Recently, me and my colleague have run into some performance issues with querying dgraph. We are curious whether we have taken the right approach to our dgraph design.

enum Fruit {
   apple
   orange 
   banana
}

enum Color {
    red
    blue 
    green
    yellow 
}


type Person {
  id: String! @id
  favoriteColor: Color @search(by: [hash])
  favoriteFruit: Fruit @search(by: [hash])
  favoriteWord: String @search(by: [hash])
  age: Int! @search
  ...
  ...
  ...
}
{
    q1(func: eq( Person.favoriteFruit , "apple")) @filter(
       eq(Person.favoriteColor, "red") AND (ge(Person.age, 10) )
) {
   id
    }
}
  • As you can see, favoriteFruit and favoriteColor seem to be predicates (not an edge) of a node called Person.
  • Using this query we have found that it is really slow. And we think it is because dgraph has to make scans of all Person nodes.
  • We hypothesize that we would benefit from a new dgraph schema design.
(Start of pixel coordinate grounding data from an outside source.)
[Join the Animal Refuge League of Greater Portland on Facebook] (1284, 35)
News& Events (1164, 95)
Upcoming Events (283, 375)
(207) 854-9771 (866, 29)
We plan to replace predicates with edges. favoriteColor and favoriteFruit is now an edge (not a predicate) because they are connected to new nodes FruitNode and ColorNode. In this case, the number of nodes scans is reduced for those only connected to FruitNode and ColorNode.
type FruitNode {
    name: Fruit @search(by: [hash])
}

type ColorNode {
    name: Color @search(by: [hash])
}

enum Fruit {
   apple
   orange 
   banana
}

enum Color {
    red
    blue 
    green
    yellow 
}


type Person {
  id: String! @id
  favoriteColor: ColorNode
  favoriteFruit: FruitNode
  favoriteWord: String @search(by: [hash])
  age: Int! @search
  ...
  ...
  ...
}
{
    q1(func: ge(Person.age, 10) ) @normalize {
       id 
       Person.favoriteFruit:  @filter ( eq(Fruitnode.name, "apple") ) {
           name
       }
       Person.favoriteColor:  @filter ( eq(Colornode.name, "red" ) ){
           name
       }
   }
}

Question

  1. In the context of the problem, does replacing predicate with edge make sense in improving query performance?
  2. When should we choose to define our field as a predicate or an edge(or in other words, when should I use a node attribute or a new node )?
  3. As an aside, what if we compare favoriteWord <> String and favoriteColor <> Enum Color? Are there performance improvements with using enums rather than Strings?

Any input will be much appreciated. Thank you.

2 Likes

I observe that your schema is in graphql but your queries are in DQL. Is that intended?

Hi @tintinthong, I dont believe that Dgraph should be scanning all Person nodes as the predicate has a hash index. This can be confirmed in the backend through Ratel.

Could you please share the dataset you are testing against? Also please let us know your cluster setup and we will try and reproduce this behavior.